I’ve written my girls, sent days ago, the letters written as authentically as their mom now lives and I am comforted by love. My heart is healing.  Always loving my daughters, the love I feel today, not quite explainable this moment…as I told them – fierce and readily unconditional. It is how my mom loved me. LOVE – always there, never whole, pieces missing, unsettled peacefulness, I now understand the complexities. Motherhood  – THE most empowering kind of love, how could estrangement happen when that love is so fierce? I love my children so much, why would I not protect them from harm and pain of the choices I made? For if loving then as I do, would I have not gone to whatever length to have made better decisions? Make the sound decision to simply divorce their dad in lieu of affairs? Did I not think these decisions would affect their hearts, the core of who they are and wish to become? These questions, so pervasive, harrowing, unanswerable, I choose to let go, for they no longer serve any purpose.  Self-punishment runneth over. It is never too late to learn from mistakes, gain new insight, make necessary changes and  carry on – a better person. 

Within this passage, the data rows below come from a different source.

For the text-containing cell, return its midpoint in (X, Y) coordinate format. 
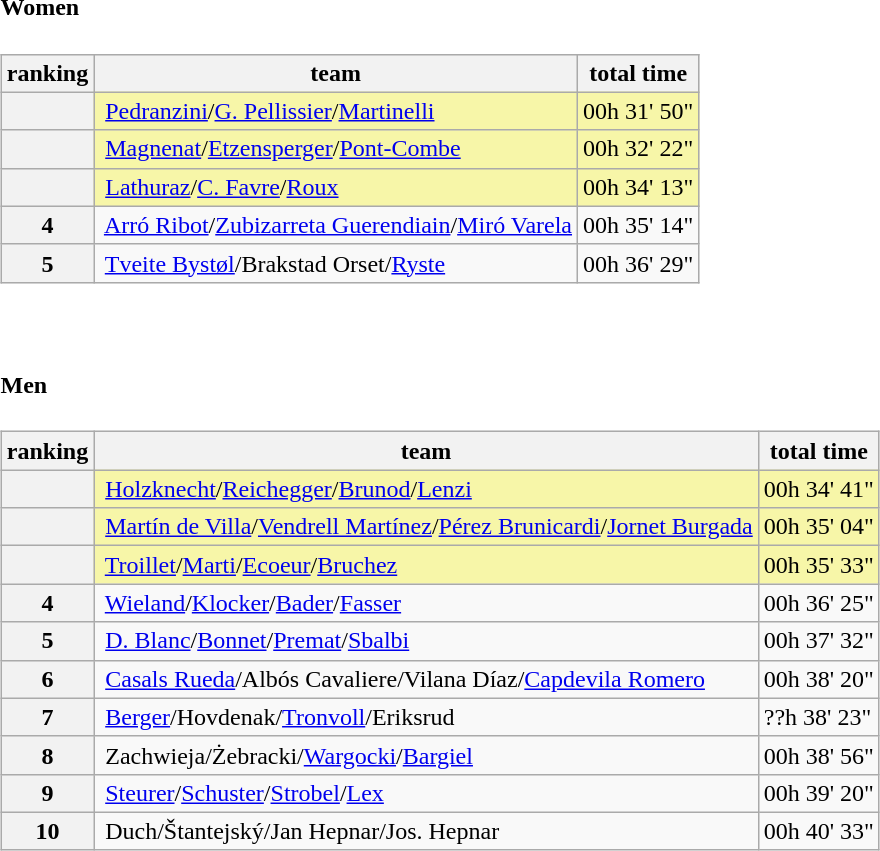
Zachwieja/Żebracki/Wargocki/Bargiel (426, 755)
10 (47, 831)
Steurer/Schuster/Strobel/Lex (426, 793)
00h 36' 29" (638, 263)
Casals Rueda/Albós Cavaliere/Vilana Díaz/Capdevila Romero (426, 679)
Magnenat/Etzensperger/Pont-Combe (336, 149)
Holzknecht/Reichegger/Brunod/Lenzi (426, 489)
00h 31' 50" (638, 111)
Duch/Štantejský/Jan Hepnar/Jos. Hepnar (426, 831)
00h 38' 20" (818, 679)
00h 35' 04" (818, 527)
00h 39' 20" (818, 793)
00h 34' 41" (818, 489)
6 (47, 679)
00h 34' 13" (638, 187)
Berger/Hovdenak/Tronvoll/Eriksrud (426, 717)
8 (47, 755)
??h 38' 23" (818, 717)
Arró Ribot/Zubizarreta Guerendiain/Miró Varela (336, 225)
00h 36' 25" (818, 603)
9 (47, 793)
Martín de Villa/Vendrell Martínez/Pérez Brunicardi/Jornet Burgada (426, 527)
00h 32' 22" (638, 149)
Lathuraz/C. Favre/Roux (336, 187)
Tveite Bystøl/Brakstad Orset/Ryste (336, 263)
00h 35' 14" (638, 225)
00h 38' 56" (818, 755)
00h 35' 33" (818, 565)
00h 37' 32" (818, 641)
D. Blanc/Bonnet/Premat/Sbalbi (426, 641)
00h 40' 33" (818, 831)
Troillet/Marti/Ecoeur/Bruchez (426, 565)
Wieland/Klocker/Bader/Fasser (426, 603)
7 (47, 717)
Pedranzini/G. Pellissier/Martinelli (336, 111)
For the text-containing cell, return its midpoint in (X, Y) coordinate format. 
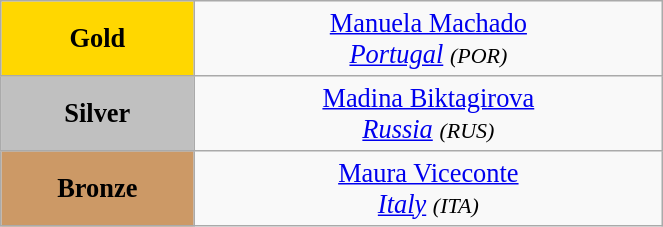
Maura ViceconteItaly (ITA) (428, 188)
Silver (98, 112)
Manuela MachadoPortugal (POR) (428, 38)
Gold (98, 38)
Bronze (98, 188)
Madina BiktagirovaRussia (RUS) (428, 112)
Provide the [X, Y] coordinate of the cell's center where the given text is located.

LOVE – how I wish I wish I had fallen in love with myself as a younger woman, a younger mom. Loving oneself treads deeper than that: it must include a sense of self, the yearning to always learn when to accept who we are, to experience gratitude to evolve. I am on a new path, a renewal to give back, whatever that entails. My heart is open to love others as I love myself.

While I still struggle with feelings of shame, sorrow, loss, the fear of transition dissipates. Feelings of unworthiness, more prevalent than ever recognized before my divorce, I am shedding old cognitive patterns, appreciating the goodness of my true self. It is not narcissistic to love oneself. It is humane.